The testimony discloses that the railroad extended north and south and the road appellants were traveling extended across it east and west, and appellants were approaching from the east; that some 2 or 2½ hours before the collision, the appellants, traveling the same road going west to a creek where they expected to do some fishing, passed over the same crossing; that the road appellants were traveling was not a state highway and not recognized and kept up by the county; that it was a community road across which gates had been placed, had not been repaired in recent years, and was in bad condition. The right of way was fenced, and there was a gate 36 feet from the center of the track approaching from the east, and after entering the right of way gate there was a considerable grade to and over the tracks. Weeds and grass were so high that they obstructed the view of the parties as they entered the gate and an approaching train could not be seen until they reached within a dislance of 13½ feet from the center of the track, at which point a train could be seen a distance of 510 feet approaching the crossing from the north. The appellants were traveling in a 1926 model car, which was very noisy.

Appellant, Clarence Higginbotham, testified that he looked both ways as he drove inside the gate, but could not see north or [340]*340south along the track because of the grass and weeds; that he shifted gears to climb the grade, and was on the track and the train within 3 to 8 feet of him before he discovered its approach. .

The words, “entering the crossing immediately before the collision,” as used by the court in issue 18-A, were apparently construed by the jury to mean entering at the right of way gate 36 feet from the center of the track. Under the record this, in our opinion, is the correct interpretation of the meaning of the word “crossing” as used in connection with the other language in the charge. Galveston, H. & S. A. Ry. Co. v. Rodriguez et ux. (Tex.Com.App.) 288 S.W. 151.

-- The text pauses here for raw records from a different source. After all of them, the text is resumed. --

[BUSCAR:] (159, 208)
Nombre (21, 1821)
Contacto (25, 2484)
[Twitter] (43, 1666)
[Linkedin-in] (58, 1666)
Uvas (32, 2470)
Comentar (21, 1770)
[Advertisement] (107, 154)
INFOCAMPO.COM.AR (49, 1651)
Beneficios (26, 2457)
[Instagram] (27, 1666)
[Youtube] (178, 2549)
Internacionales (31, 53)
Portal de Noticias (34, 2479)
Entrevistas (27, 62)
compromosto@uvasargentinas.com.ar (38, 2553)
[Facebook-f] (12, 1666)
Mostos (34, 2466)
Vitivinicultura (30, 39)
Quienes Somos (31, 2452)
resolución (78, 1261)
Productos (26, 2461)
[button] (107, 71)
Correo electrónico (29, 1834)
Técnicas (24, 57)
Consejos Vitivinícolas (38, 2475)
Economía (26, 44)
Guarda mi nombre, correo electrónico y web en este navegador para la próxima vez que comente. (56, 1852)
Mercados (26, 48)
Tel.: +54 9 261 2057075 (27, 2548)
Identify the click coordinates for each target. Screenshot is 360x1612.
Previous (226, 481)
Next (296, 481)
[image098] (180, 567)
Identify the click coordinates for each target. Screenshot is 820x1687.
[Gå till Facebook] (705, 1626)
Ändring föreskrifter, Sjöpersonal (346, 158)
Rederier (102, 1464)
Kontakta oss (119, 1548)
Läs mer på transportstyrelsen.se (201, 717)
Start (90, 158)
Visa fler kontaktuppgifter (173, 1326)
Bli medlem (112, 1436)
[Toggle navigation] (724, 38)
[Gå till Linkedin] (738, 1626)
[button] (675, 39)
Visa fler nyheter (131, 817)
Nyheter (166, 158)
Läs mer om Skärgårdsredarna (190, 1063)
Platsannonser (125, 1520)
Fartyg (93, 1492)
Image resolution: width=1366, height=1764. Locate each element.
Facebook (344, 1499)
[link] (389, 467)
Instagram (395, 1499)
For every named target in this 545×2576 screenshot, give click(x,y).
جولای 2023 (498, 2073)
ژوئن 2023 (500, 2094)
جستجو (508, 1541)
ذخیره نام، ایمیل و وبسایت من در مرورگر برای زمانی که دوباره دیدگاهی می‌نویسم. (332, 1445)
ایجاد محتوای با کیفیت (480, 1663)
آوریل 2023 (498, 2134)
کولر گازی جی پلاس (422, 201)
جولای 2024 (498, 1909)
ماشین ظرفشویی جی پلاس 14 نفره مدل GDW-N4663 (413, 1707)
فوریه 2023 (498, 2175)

The failure to bring the automobile to a complete stop before entering the crossing immediately before the collision was not negligence, according to the jury’s finding, and this finding is supported by the uncontroverted testimony which shows that stopping his automobile and looking for the approach of a train, at the entrance to the crossing would have been useless since the approach of a train was completely obscured. Had appellant stopped and looked 13½ ■ feet from the center of the track, the train could have been seen approaching from a distance of 510 feet. The jury found that appellant, Clarence Higginbotham, was guilty of negligence in failing to stop at a point where the approach of the train could have been seen, and this finding, in our opinion, is not an immaterial issue, nor is it in conflict with the findings in issues Nos. 18-A, 19, and 20.

In addition to the actual knowledge acquired by appellants from passing, over the same crossing a short while previous to the accident, “A railroad track is of itself a proclamation of danger, imposing upon the traveler at the railroad crossing a positive duty of using care to avoid trains.” San Antonio & A. P. Ry. Co. v. Singletary (Tex.Civ.App.) 251 S.W. 325, 326.

In Jones et al. v. Louisiana-Western Ry. Co. (Tex.Com.App.) 243 S.W. 976, 980, in speaking of the fact issues relative to the duty of one approaching a railroad crossing, .it is said: “Whether he looked again toward the east in the short minute and a half between the time he started his truck and the time it was struck by the train, how far he looked, or whether an ordinarily prudent person would have looked again, or how far such person would have looked, were likewise questions for the jury. Whether he, in the exercise of ordinary care under all the circumstances in evidence, should have discovered the train in time to again stop his truck before it entered upon the track was also a question for the jury. It is true this theory is based on estimates, but such estimates were in evidence, and the jury had the right to accept and consider them.”

In Barron v. H. E. & W. T. Ry. Co. (Tex.Com.App.) 249 S.W.